= 作業指示 =
次に示す理念浸透についての本文を、その最後の文に続けて書き継ぎなさい。

= 本文 =
────────

近年、多くの企業が理念の重要性に気づいており、理念を掲げる企業が増えています。その一方で、実際に理念を浸透させることは容易ではありません。そこで、本稿では、理念の浸透とはなにか、その基礎的な知識から具体的な企業事例について紹介し、近年注目されている理念浸透について解説します。
理念浸透とは
理念浸透とは、企業が掲げるミッションやビジョンといった「理念」を社内全体に浸透させる事や、すでに浸透していることで、社員が理念に共感している状態のことを指します。企業理念・経営理念を掲げている組織は多い一方で、その内容が社内に浸透していないケースも多々あります。理念が浸透することで、組織の一体感の向上や社員のモチベーション増加など沢山のメリットがある事から、理念浸透を行う事は、企業のパフォーマンスのために非常に重要です。
企業理念と経営理念の違い
企業が持つ理念として企業理念と経営理念の2つが一般的に挙げられます。この二つは混同しやすい概念ですが、明確な違いがあるため理解しておく必要があります。
まず、企業理念とは企業の存在に関する考え方の枠組みで、行動の方針などのもとになるものです。経営理念とは経営における方針として事業の方向性や目的達成のための手段などを記したものです。経営理念は、外部環境及び経営状況や経営者の考えに影響を受け変化する一方で、企業理念は基本的には変動しない不変的なもので、経営者が変わっても受け継がれる物です。このように、経営理念は市場の変化に併せて変動する一方で、企業理念は変動しないという違いがあります。

────────

= 資料 =
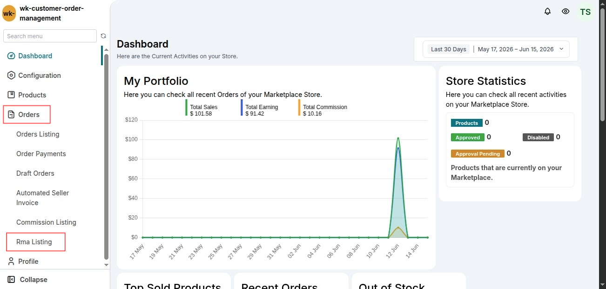Click the refresh icon beside search menu
606x289 pixels.
click(103, 36)
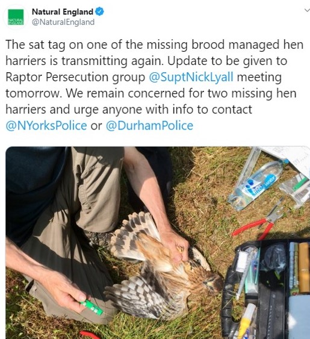Viewport: 310px width, 339px height.
Task: Open the @DurhamPolice mention
Action: pos(149,126)
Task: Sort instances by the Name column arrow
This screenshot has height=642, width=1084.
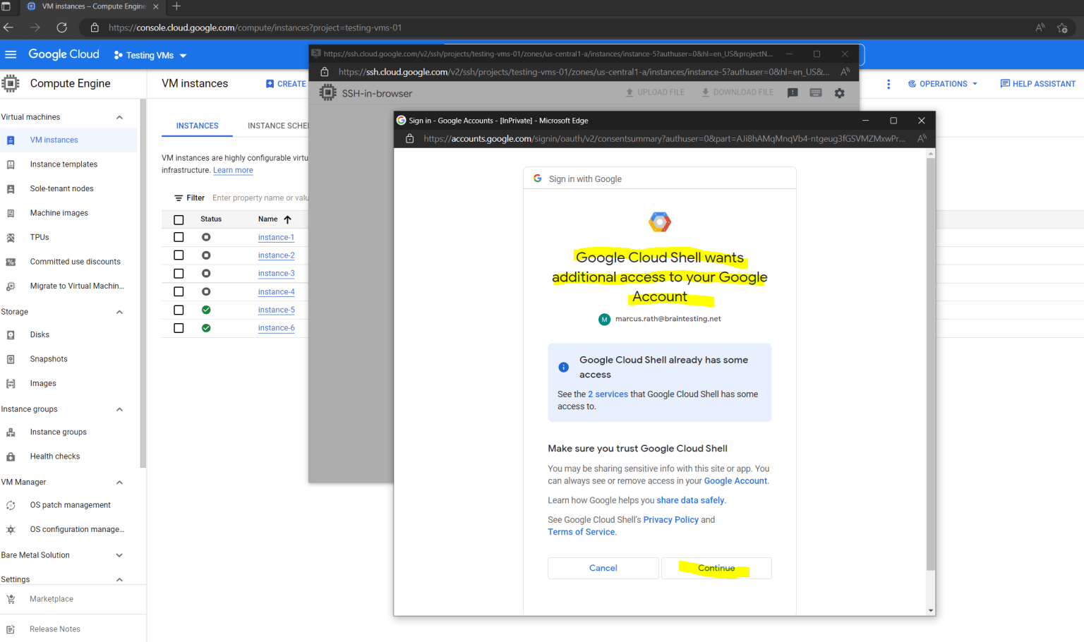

────────

= 解答 =
理念浸透のメリット(重要な理由)
理念浸透により、組織が大切にしている価値観を社員全体が共有することで、社員それぞれの目指す方向性が統一化されるなど行動指針、判断基準が明確になることで、企業・組織としてのパフォーマンスが向上することから、理念浸透は企業にとって重要と言えるでしょう。これに伴うメリットとして、具体的に以下の3点があげられます。
社員のパフォーマンス向上
理念浸透により、目指す方向性が揃うことで、社員のパフォーマンスが向上することは明らかです。企業理念・経営理念は行動指針など社員の行動規範になる内容が含まれている事から、これらの理念が浸透することで、企業の求める方向性と社員一人一人の行動がある程度揃いやすくなります。また、社員が企業理念・経営理念に共感して業務を行うことで、仕事のモチベーションについても向上しやすくなります。
離職防止
離職率においては様々な理由がありますが、大きな理由の一つとして「仕事のやりがい」が挙げられることがあります。自身の仕事の意義を見失うことで、このようなやりがいを感じないという現象が起こってしまう事があります。そこで、理念が浸透していると、自身の仕事がなぜ必要なのかと言った存在意義や企業が提供する価値について理解することができるため、仕事のやりがいを感じやすくなるというメリットがあります。
一体感の醸成
理念浸透により、社員全体の目指す方向性が揃うことで、一体感のある風土が醸成されることも期待できます。特に、拠点が違う場合においても企業理念・経営理念が浸透していることにより、それを通じて企業・組織の一員であるという意識がたかまり、部署などの小さな単位だけでなく、グループ外車なども含めた大きな単位での一体感の情勢が見込めます。
理念が浸透しない理由と浸透させる方法
このように、企業運営において非常に重要な企業理念・経営理念の浸透ですが、実際には企業理念があまり浸透していない企業も少なくありません。そこで、ここでは理念振とうしない理由と、具体的に浸透させる方法について紹介します。
理念が浸透しない理由
まず理念が浸透しない理由として特によくあがるものが以下の通りです。
1.理念の内容が分かりずらい、抽象的、曖昧である
例えば礼儀正しくとあっても、人によってその基準が違う場合があります。そのため、具体的な理念でない場合には、内容が分かりにくくなってしまいます。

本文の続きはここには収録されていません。